How to disabuse the believer

How to disabuse the believer
evp-diagram

How can someone who has heard the voices be persuaded to be more critical and to examine more mundane possibilities?

A rational, deliberative discussion is rarely helpful because clear evidence or logic is not involved. Believers are reporting an experience that was highly meaningful and perhaps highly emotional to them — not something that is easily challenged by logic. Moreover, there is a self-selection of people predisposed to believe — the voices are compatible with their belief system.

Remember — we process information in two different ways through two more or less separate parts of our brain and nervous system. On the one hand, part of our brain works on a very intuitive / emotional / automatic level, and on the other hand, another part of our brain works according to the logic and rationality that we develop over our lifetimes. These two systems often produce contrary results, and this is especially so where paranormal phenomena are involved. The “believer” removes the contradiction by bringing the intellect into line with the intuitive interpretation, that is, by coming to accept the paranormal — in this case, the voices — as reality, and thereby reshaping the intellectual understanding of the world so that belief in such phenomena appears to be rational. Over time, an impregnable belief system develops which is supported by a very substantial base of personal experience (interpreted in such a way as to support the paranormal belief), as well as anecdotal evidence provided by others.

It is very difficult to change such deeply held beliefs, especially if they include a significant emotional component. Consider this example: In my work as a clinical psychologist, a father wanted me to “cure” his gay son. I asked the father how easy would it be for me to turn him (the father) into a gay person? “No way !!!,” he said. I told him that it would likely be as difficult to turn his son into a straight person as it would be to make him, the father, turn gay. Fortunately, he saw the point and came to accept his son as he was. My point is this: When we ask how to turn believers into skeptics, let us ask instead: “How easy would it be for me to persuade you that voices on a tape really are spirits of the dead?” Well, that is probably just how easy it would be to persuade devoted believers that their beliefs about the voices are wrong.

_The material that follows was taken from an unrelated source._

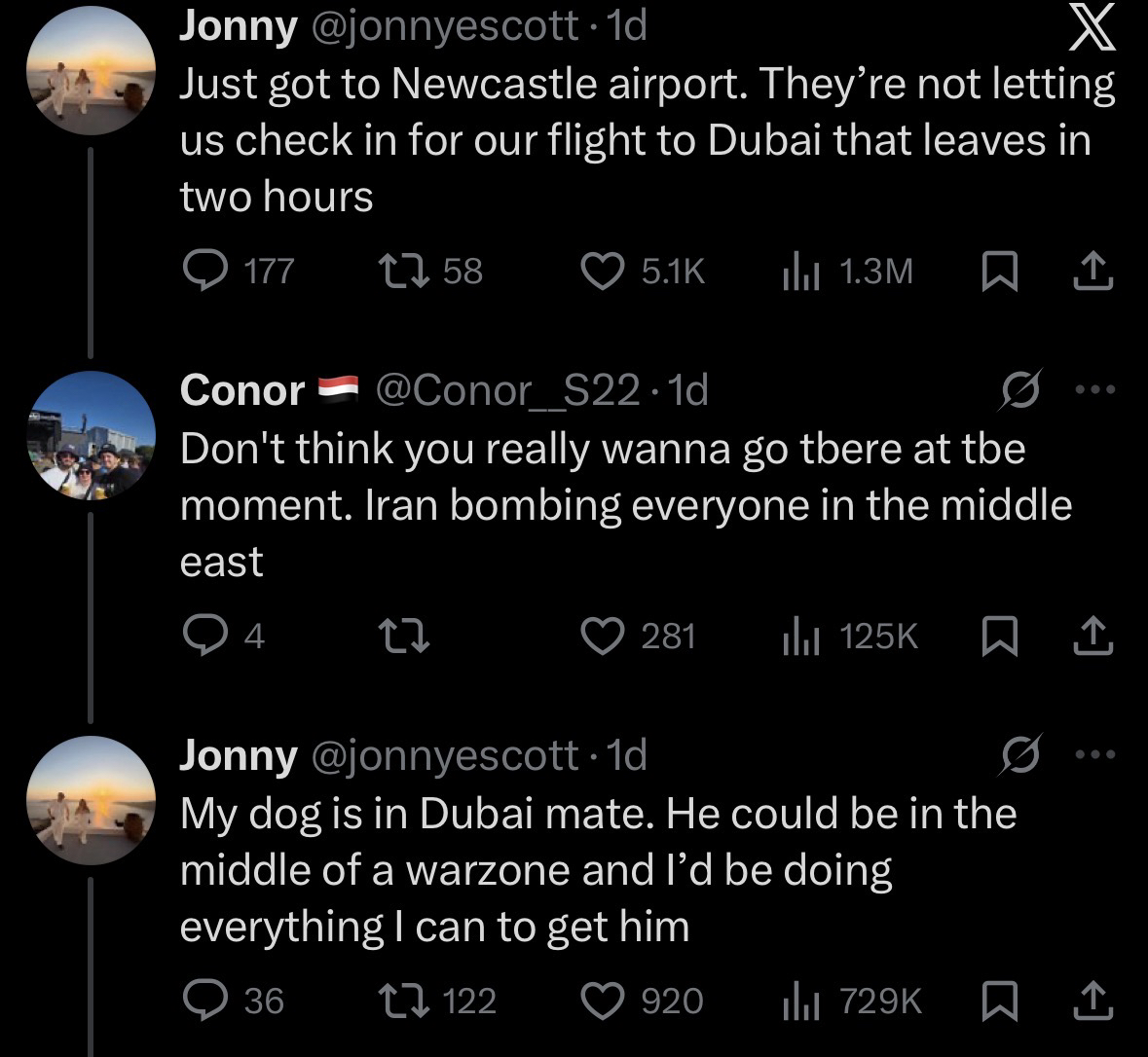Share Jonny's tweet about his dog
This screenshot has width=1148, height=1057.
tap(1092, 1001)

What the Raudive voices teach us is that intelligent people — for Raudive was no doubt an intelligent man - can come to believe fervently in phenomena which in all likelihood do not exist. There is a lesson in this for all of us, for we just as surely may be mistaken in some of our own deeply held convictions. This is why we must rely on science as the avenue to truth rather than personal experience or other people’s anecdotal reports. Science, with its reliance on data and its insistence on looking for sources of error and for alternative explanations, provides the best method that humans have produced for protecting against error and self-delusion. Electronic Voice Phenomena are the products of hope and expectation; the claims wither away under the light of scientific scrutiny.